I won't lament this uptick in the prices of spring training tickets because it's not an argument worth having when lines are forming in the wee hours of the morning to snatch them up, but I will make a recommendation.
I went last year for the first time, and for as much as I enjoyed the experience of going to Sloan Park and watching the games there, I found that I greatly preferred walking to the back fields that are just beyond Sloan. Thanks largely to John's spring training guide last year, I was aware of what was available back there and knew to take advantage when I trekked to Arizona last March.
For all of the fun and pizzazz that is Sloan Park, the back fields are a toned down, simplified, no-frills chance to watch a lot of very good baseball. The players designated to minor league camp play back there, and there is often more than one game going on at a time. Last year, I was able to go and watch both the Double-A and Triple-A teams play at once. I stood next to Carl Edwards, Jr. I sat on metal bleachers next to a large group of Cubs minor leaguers and watched their compatriots play. No announcer, no scoreboard, no vendors, no distractions. Baseball was the whole show.

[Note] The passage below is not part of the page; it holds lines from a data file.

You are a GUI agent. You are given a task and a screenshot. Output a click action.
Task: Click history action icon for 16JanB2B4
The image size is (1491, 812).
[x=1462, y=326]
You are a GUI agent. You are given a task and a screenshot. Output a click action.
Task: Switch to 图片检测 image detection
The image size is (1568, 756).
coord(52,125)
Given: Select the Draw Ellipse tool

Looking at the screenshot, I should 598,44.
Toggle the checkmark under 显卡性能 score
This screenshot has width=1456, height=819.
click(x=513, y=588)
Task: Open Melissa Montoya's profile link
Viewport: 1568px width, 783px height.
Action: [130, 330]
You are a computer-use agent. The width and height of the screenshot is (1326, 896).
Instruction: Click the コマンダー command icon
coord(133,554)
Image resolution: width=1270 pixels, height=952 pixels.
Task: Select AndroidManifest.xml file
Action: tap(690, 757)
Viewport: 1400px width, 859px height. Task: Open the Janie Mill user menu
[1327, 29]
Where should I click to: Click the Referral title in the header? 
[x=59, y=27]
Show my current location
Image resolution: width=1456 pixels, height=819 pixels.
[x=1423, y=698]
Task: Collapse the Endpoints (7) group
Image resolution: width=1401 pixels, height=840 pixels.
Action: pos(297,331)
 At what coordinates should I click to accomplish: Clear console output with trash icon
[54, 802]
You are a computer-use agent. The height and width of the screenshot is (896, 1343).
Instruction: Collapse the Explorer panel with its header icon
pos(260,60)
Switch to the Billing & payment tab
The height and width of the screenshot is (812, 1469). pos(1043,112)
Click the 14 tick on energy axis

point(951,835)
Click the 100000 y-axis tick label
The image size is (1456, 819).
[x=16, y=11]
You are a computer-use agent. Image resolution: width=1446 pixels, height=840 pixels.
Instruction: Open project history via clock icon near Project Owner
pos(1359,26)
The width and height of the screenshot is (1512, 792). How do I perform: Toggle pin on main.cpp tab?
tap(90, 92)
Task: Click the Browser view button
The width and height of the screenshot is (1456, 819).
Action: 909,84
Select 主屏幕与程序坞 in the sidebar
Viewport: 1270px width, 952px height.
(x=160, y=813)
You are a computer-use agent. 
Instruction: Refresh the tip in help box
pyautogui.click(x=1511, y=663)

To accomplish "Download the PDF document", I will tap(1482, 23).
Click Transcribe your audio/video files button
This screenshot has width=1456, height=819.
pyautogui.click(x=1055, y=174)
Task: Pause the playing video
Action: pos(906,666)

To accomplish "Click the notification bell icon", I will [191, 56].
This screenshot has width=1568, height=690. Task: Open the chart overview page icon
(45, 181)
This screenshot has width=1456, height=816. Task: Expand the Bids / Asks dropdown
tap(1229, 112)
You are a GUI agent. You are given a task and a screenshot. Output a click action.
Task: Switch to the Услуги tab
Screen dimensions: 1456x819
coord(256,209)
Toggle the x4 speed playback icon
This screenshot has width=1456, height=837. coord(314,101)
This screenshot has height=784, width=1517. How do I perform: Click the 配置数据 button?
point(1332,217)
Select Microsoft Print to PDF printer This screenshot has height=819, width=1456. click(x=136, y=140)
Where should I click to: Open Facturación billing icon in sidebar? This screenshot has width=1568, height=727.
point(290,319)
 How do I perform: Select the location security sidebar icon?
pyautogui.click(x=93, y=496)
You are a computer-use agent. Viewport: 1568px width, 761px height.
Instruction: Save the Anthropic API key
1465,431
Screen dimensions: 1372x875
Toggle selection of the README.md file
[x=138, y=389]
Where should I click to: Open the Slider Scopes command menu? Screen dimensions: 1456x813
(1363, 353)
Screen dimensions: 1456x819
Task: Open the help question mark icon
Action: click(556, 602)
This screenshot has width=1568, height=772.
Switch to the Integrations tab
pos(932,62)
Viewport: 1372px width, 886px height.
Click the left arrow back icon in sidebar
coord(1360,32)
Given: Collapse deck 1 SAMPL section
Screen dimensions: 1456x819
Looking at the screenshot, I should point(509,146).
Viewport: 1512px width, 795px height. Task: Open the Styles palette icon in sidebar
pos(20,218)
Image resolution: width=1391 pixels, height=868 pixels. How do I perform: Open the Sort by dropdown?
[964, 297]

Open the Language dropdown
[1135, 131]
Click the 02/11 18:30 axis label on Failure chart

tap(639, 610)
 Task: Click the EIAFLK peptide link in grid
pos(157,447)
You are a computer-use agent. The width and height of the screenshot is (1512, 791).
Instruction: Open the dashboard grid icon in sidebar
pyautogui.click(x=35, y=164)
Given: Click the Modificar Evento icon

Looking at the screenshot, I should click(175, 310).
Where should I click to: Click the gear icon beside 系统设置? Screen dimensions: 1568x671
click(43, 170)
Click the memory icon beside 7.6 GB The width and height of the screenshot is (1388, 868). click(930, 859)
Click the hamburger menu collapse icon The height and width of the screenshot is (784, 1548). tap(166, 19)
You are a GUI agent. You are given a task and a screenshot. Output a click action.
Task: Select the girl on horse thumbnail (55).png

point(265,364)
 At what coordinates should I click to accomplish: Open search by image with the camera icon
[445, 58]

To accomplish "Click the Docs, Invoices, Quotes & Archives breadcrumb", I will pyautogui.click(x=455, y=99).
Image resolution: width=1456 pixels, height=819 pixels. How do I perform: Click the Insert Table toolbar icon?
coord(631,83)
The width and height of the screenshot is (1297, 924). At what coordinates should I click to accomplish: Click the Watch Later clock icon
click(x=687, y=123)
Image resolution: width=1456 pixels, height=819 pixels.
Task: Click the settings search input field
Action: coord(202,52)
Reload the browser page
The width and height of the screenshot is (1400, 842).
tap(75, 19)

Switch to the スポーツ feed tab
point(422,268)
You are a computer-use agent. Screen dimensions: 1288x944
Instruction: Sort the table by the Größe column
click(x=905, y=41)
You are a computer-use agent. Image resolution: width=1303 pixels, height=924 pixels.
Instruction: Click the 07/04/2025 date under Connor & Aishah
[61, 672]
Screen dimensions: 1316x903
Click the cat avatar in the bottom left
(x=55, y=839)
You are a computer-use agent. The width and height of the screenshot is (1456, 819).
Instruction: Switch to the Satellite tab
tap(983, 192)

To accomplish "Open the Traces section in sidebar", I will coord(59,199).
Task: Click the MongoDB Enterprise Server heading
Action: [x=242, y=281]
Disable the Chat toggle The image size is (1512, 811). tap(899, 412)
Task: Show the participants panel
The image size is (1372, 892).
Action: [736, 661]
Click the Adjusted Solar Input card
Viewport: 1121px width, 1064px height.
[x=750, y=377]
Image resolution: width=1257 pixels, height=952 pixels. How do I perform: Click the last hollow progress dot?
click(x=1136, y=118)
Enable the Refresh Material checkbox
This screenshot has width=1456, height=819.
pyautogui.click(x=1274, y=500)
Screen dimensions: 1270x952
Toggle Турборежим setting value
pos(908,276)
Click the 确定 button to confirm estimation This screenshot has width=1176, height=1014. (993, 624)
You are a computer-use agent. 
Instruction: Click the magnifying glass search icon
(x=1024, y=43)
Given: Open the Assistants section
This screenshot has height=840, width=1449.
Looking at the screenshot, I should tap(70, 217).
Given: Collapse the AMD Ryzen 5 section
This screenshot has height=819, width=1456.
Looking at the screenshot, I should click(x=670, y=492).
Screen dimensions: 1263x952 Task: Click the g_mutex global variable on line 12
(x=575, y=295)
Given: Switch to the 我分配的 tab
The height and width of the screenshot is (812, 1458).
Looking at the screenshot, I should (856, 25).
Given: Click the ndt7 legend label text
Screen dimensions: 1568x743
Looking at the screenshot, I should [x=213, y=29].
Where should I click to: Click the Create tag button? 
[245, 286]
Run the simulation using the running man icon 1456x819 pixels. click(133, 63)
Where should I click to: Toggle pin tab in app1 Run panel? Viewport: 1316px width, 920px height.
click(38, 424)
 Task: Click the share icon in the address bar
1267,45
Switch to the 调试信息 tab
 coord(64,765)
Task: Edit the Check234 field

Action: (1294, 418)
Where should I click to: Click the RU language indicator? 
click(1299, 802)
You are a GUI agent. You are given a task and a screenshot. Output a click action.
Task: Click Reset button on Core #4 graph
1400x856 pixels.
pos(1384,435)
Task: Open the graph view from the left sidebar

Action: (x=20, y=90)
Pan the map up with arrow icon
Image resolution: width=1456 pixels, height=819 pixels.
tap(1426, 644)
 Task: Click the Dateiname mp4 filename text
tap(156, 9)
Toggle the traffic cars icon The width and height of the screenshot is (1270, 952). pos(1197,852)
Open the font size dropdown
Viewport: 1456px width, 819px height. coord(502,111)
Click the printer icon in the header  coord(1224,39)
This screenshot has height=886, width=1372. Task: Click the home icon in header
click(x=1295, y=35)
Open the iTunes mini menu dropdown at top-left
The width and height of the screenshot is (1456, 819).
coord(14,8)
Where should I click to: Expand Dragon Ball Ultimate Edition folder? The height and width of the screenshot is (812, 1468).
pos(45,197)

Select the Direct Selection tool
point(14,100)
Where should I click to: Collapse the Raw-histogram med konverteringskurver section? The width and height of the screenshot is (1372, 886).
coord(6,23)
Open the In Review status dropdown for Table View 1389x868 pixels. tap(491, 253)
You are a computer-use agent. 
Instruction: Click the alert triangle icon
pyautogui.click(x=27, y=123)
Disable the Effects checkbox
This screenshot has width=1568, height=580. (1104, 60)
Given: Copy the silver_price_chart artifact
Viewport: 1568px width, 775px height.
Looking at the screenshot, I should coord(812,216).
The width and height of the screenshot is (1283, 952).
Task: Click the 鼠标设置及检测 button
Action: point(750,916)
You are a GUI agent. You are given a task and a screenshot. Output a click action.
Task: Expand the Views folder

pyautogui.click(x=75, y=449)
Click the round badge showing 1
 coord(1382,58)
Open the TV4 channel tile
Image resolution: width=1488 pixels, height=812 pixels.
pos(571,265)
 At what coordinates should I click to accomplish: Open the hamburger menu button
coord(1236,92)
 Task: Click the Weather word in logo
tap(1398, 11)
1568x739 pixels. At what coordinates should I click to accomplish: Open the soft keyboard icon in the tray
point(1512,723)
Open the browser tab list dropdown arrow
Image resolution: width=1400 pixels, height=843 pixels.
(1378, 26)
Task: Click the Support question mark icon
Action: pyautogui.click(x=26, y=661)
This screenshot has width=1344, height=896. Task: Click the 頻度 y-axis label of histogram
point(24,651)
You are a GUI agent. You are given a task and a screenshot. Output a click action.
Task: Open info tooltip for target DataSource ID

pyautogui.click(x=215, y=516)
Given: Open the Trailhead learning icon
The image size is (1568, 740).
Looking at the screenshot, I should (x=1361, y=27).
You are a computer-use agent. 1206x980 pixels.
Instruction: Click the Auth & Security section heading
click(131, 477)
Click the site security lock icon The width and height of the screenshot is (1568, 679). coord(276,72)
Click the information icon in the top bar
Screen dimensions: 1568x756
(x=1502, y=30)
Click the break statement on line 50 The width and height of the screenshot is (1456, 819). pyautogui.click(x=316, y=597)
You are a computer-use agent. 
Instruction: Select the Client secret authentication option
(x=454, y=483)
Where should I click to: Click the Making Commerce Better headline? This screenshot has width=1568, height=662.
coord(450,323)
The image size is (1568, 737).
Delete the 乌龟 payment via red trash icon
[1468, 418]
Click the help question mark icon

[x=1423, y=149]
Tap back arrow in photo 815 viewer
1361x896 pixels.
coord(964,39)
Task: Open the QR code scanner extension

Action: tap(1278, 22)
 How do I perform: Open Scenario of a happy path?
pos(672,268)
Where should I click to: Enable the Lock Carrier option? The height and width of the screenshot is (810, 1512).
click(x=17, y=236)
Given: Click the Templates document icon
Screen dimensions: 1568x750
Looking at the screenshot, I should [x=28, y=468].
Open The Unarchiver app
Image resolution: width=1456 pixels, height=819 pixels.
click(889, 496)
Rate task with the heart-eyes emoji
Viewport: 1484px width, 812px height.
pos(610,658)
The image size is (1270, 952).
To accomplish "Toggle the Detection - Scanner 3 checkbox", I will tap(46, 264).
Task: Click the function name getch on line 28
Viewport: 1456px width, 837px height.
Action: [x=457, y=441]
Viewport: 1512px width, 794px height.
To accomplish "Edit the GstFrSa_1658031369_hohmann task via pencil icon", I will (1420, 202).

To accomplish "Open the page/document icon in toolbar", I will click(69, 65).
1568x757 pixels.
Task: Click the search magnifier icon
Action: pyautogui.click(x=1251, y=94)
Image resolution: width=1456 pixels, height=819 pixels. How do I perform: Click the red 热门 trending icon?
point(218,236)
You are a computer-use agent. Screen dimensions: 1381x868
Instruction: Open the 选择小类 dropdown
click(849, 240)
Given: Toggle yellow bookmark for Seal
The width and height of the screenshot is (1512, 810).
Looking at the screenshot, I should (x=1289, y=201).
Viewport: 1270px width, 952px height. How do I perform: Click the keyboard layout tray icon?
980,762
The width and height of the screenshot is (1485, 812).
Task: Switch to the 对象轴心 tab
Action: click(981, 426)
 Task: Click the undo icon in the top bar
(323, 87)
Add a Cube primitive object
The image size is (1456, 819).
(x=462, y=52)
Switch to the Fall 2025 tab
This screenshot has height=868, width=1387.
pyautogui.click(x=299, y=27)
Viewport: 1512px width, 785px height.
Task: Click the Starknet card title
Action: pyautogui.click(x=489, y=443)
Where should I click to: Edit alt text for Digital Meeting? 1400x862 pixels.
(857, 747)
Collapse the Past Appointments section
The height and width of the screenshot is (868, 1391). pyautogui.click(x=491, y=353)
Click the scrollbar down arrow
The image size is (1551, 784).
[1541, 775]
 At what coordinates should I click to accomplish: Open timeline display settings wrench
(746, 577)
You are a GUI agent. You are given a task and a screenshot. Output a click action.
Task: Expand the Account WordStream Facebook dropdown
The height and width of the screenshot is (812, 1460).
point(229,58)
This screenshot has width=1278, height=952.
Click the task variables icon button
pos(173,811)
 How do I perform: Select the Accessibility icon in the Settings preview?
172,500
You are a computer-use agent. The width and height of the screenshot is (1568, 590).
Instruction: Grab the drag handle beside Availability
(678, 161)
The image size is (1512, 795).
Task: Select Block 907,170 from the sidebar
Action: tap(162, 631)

And it's all free. There's no charge other than the walk around the players' building.
Of the things I experienced while with my son at spring training last March, that's the part of it that stands out. It was simple and unadorned, and I loved it. So for whatever it's worth coming from me, make it a point to head to those fields if you're going this spring.
But we have miles to go and time to wait until we get there. Maybe it's a good memory to have, though, as it's still very early in January and I'm watching the cruel reemergence of one of baseball's most frustrating traditions: Hall of Fame voting.
I have no beef with the men who do the voting in general, and I think I've been plain that Barry Bonds and Roger Clemens belong the the Hall. It's the moral posturing of some of the voters that gets to me. I noted some of my feelings on this when Bud Selig was inducted last month, but recently, it's one voter in particular who has my ire up.
The man turned in his ballot completely blank. And to make it more insufferable, he noted on the bottom that it was intentionally so. And then to make it even more insufferable, he wrote a blog post rationalizing his decision. Well, sort of. What he really did was complain about Selig getting in and lament the impact it will have on the rest of the Hall.
I won't take shots at Chass, but the thinking that drove him to turn in his ballot entirely blank is deeply flawed. Without defending the actions of players like Bonds and Clemens who used PEDs to augment their careers, what Chass has done is more damaging to the rest of the players on the ballot. He's burning down the forest to spite a couple of trees. The rest of the players, guys like Mike Mussina and Edgar Martinez, need a certain percentage of votes to remain on the ballot, and he threatens that because of feelings regarding the actions of entirely different players.
Voting---or not voting---based on perceptions of a player's character is slippery anyway. To suggest that what Bonds did is morally reprehensible to the degree that he should be denied entry to the Hall of Fame in spite of holding the single-season home run record and the career home run record is madness when you consider some of the players already enshrined. Holding them all to a nebulous moral standard will only create more problems than the one people like Chass think they are solving.
And finally, voters like Chass are happy to cast stones because of the supposed moral unfitness of a few baseball players, but I wonder who many of his ilk would be able to comfortably apply the same moral standard to themselves.
A Hall of Fame without players like Bonds and Clemens tells and incomplete story and might not be one worth visiting. I'm comfortable with allowing for some separation of the man and his performance on the field. I can respect his handiwork on the mound or with the bat without needing at the same time to feel like he was a good person. Embrace what's good about the game, like spring training back fields, but accept that baseball is not---and never was---a bastion of morality.